═══ PROVIDED PASSAGE ═══
Hoplology is a rather strange term and one that certainly is not in wide use today. Yet, it is an important science when studying the combative arts. What exactly is hoplology?

We have both a formal definition, which we hardly ever use, and a more realistic one - the study of the evolution and development of human combative behavior and performance. In short, hoplology is the study of how people fight, why they fight, and how different cultures manifest those behaviors. Essentially, what we are doing, and have been doing, is looking at human fighting and trying to really delineate the natural aspects of it, as well as the dysfunctional and unnatural aspects.

Hoplology sounds like a truly encompassing study of the universal art of combat. A name that comes up frequently when researching the roots of hoplology is Sir Richard F. Burton. Is he the founder of this research method?

Sir Richard Francis Burton was definitely one of the forerunners of hoplology. We have found references to the word prior to Burton’s use of it. In Greek, the root word, hopl refers to armed or armored. When Burton was doing that kind of work, from the 1850’s through to the 1880’s, there was another fellow, B. Henry Lane Fox Pitt-Rivers, who was also doing hoplological work, if you will. However, I would have to say that it was Burton who was the real father of hoplology.

Hoplology appears to be a lot like anthropology, although anthropologists tend to focus their studies on the culture of an event and not on the practice of it as much.

Hoplology was developed in a period when anthropology itself was really starting to grow. At that time, I think the people who were doing what we now call anthropology were, for the most part, amateurs. At the same time, in almost a parallel development, there was hoplology. I think at that time these two fields really weren’t separated, and probably they shouldn’t be separated now. But somewhere, probably after the wars in Europe in the late 1800's and World War I, warfare, fighting, and the study of [war] took on a very bad taste. As a result, researchers began looking at human cultures almost without regard to the fighting behaviors of those cultures.
═══ SUPPLIED ENTRIES ═══
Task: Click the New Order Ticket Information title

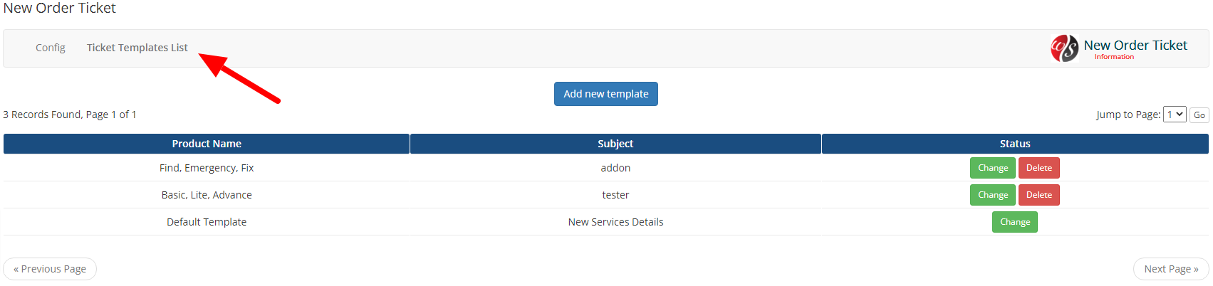Action: click(x=1135, y=48)
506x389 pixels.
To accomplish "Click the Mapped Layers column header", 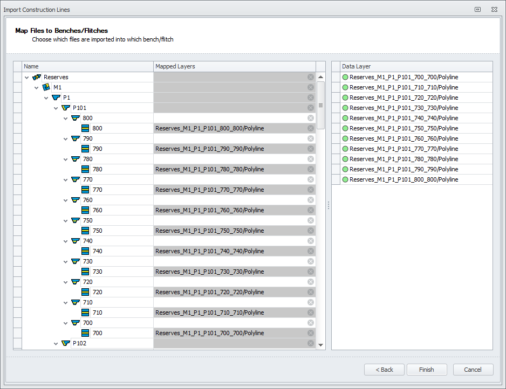I will point(234,66).
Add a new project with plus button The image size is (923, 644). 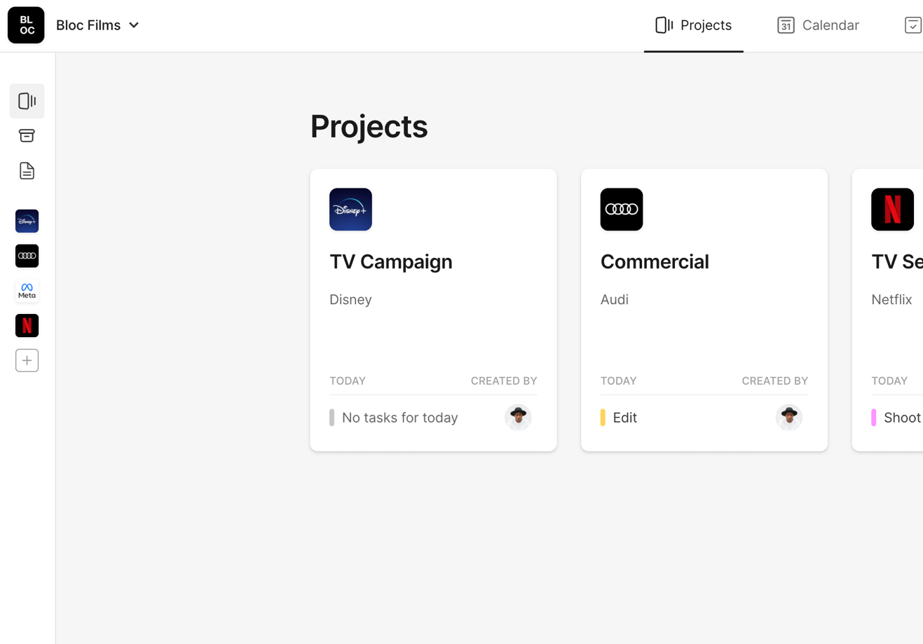[27, 361]
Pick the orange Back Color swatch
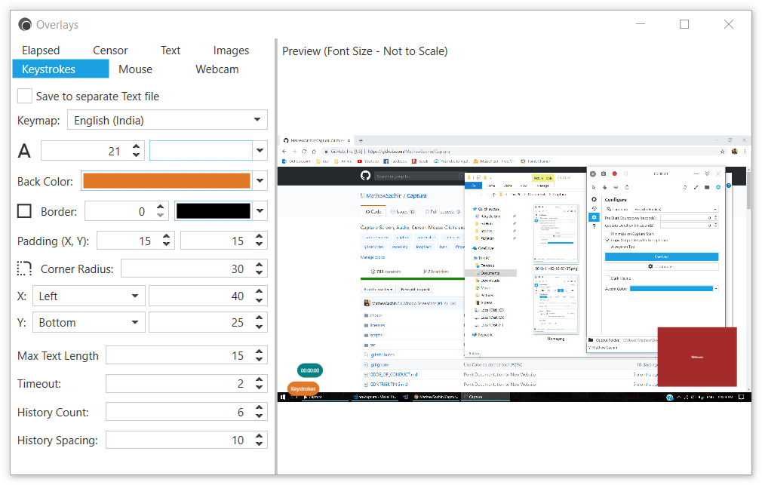 point(166,181)
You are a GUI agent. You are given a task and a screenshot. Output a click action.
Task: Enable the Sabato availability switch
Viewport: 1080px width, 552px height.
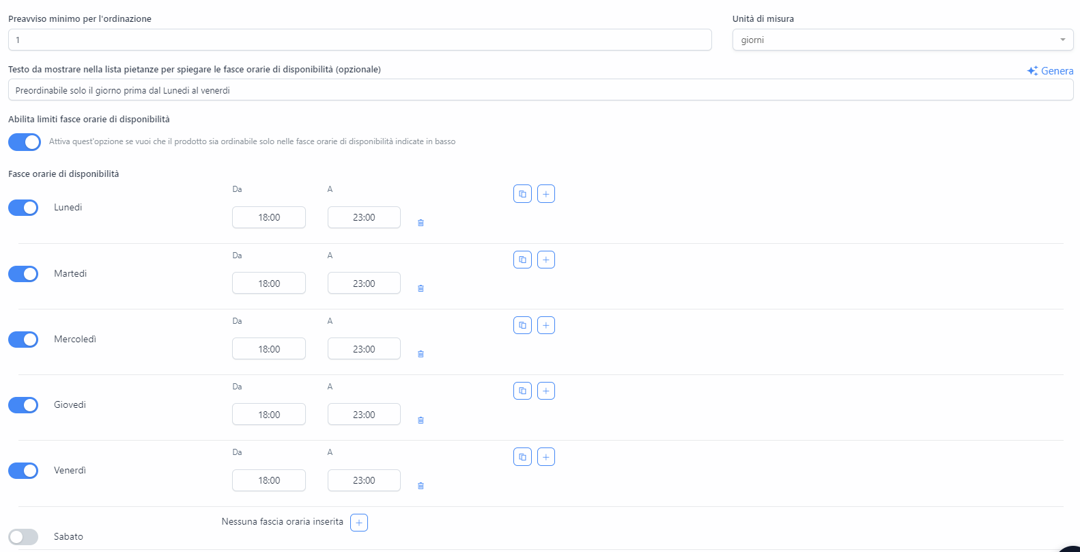coord(23,537)
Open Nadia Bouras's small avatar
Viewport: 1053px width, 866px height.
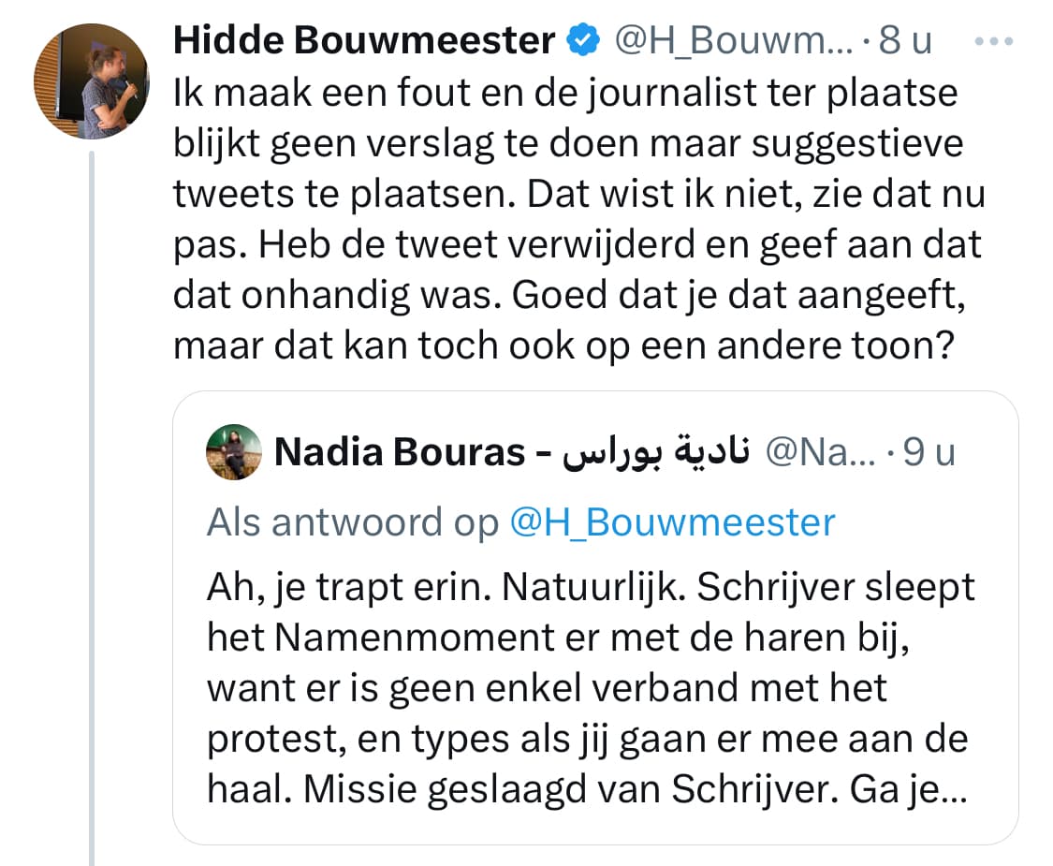coord(234,451)

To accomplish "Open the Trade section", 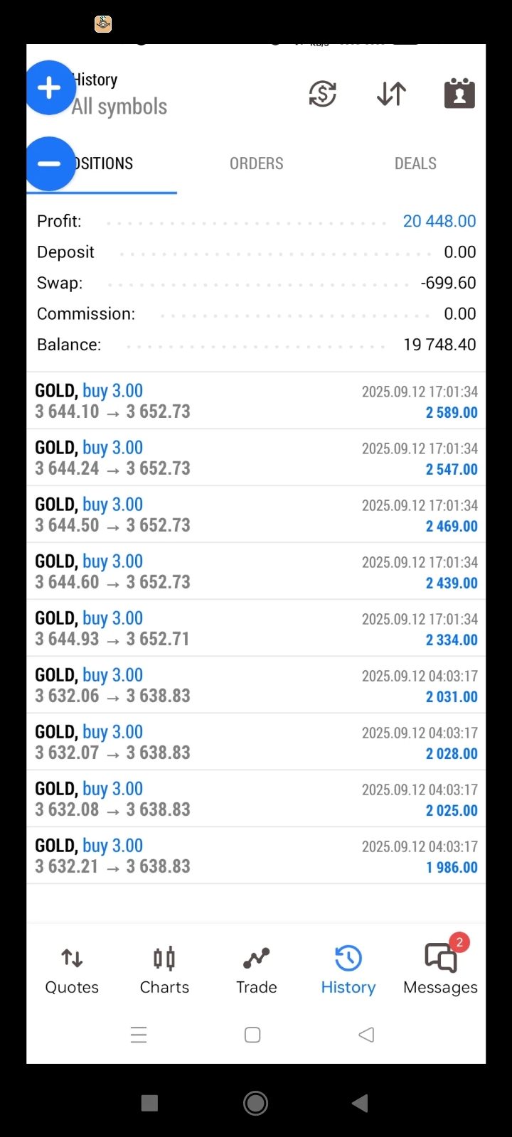I will [256, 971].
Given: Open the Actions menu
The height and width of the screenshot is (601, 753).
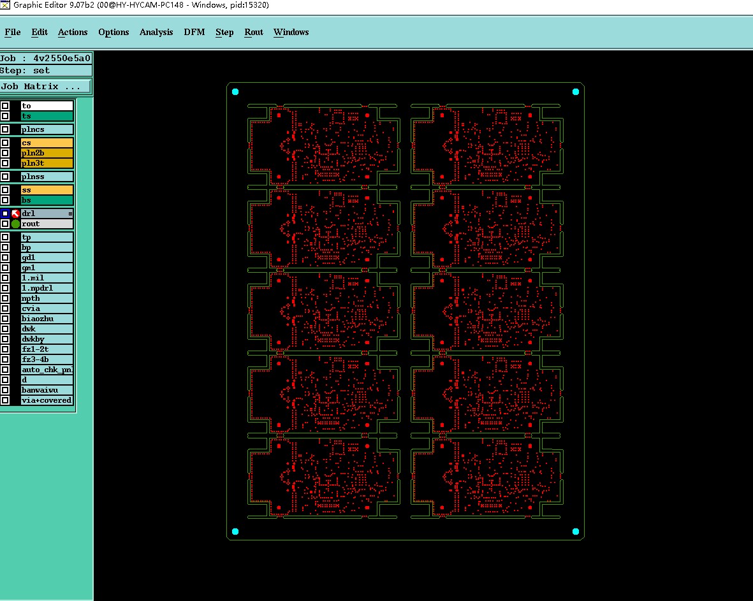Looking at the screenshot, I should pyautogui.click(x=73, y=32).
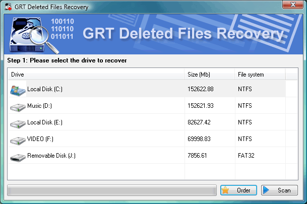307x204 pixels.
Task: Sort list by the Drive column header
Action: (96, 75)
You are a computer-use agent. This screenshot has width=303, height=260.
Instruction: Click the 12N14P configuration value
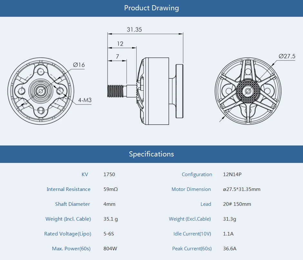(232, 174)
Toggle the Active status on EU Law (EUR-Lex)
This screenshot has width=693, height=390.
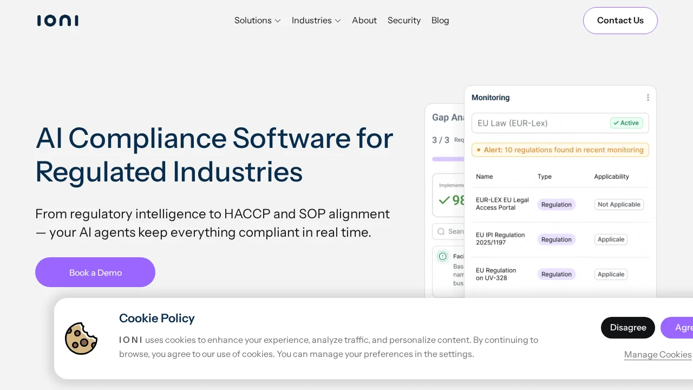point(626,123)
═══
◆ **PROBLEM 1**:
According to the hoplology text, why did researchers begin studying human cultures almost without regard to their fighting behaviors?
◆ **PROBLEM 2**:
Copy the hoplology text between "Hoplology appears to" and "of those cultures.", inclusive, swapping "amateurs" for "hobbyists".
◆ **PROBLEM 3**:
Answer these questions from the hoplology text.
(a) What does the Greek root hopl refer to?
(b) Over what span of years was Burton doing that kind of work?
(c) What do anthropologists tend to focus their studies on?

◆ **EXERCISE ANSWER 1**:
After the wars in Europe in the late 1800s and World War I, warfare, fighting, and the study of war took on a very bad taste. As a result, researchers began looking at human cultures almost without regard to how those cultures fought.

◆ **EXERCISE ANSWER 2**:
Hoplology appears to be a lot like anthropology, although anthropologists tend to focus their studies on the culture of an event and not on the practice of it as much.

Hoplology was developed in a period when anthropology itself was really starting to grow. At that time, I think the people who were doing what we now call anthropology were, for the most part, hobbyists. At the same time, in almost a parallel development, there was hoplology. I think at that time these two fields really weren’t separated, and probably they shouldn’t be separated now. But somewhere, probably after the wars in Europe in the late 1800's and World War I, warfare, fighting, and the study of [war] took on a very bad taste. As a result, researchers began looking at human cultures almost without regard to the fighting behaviors of those cultures.

◆ **EXERCISE ANSWER 3**:
(a) Armed or armored.
(b) From the 1850s through to the 1880s.
(c) The culture of an event, more than the practice of it.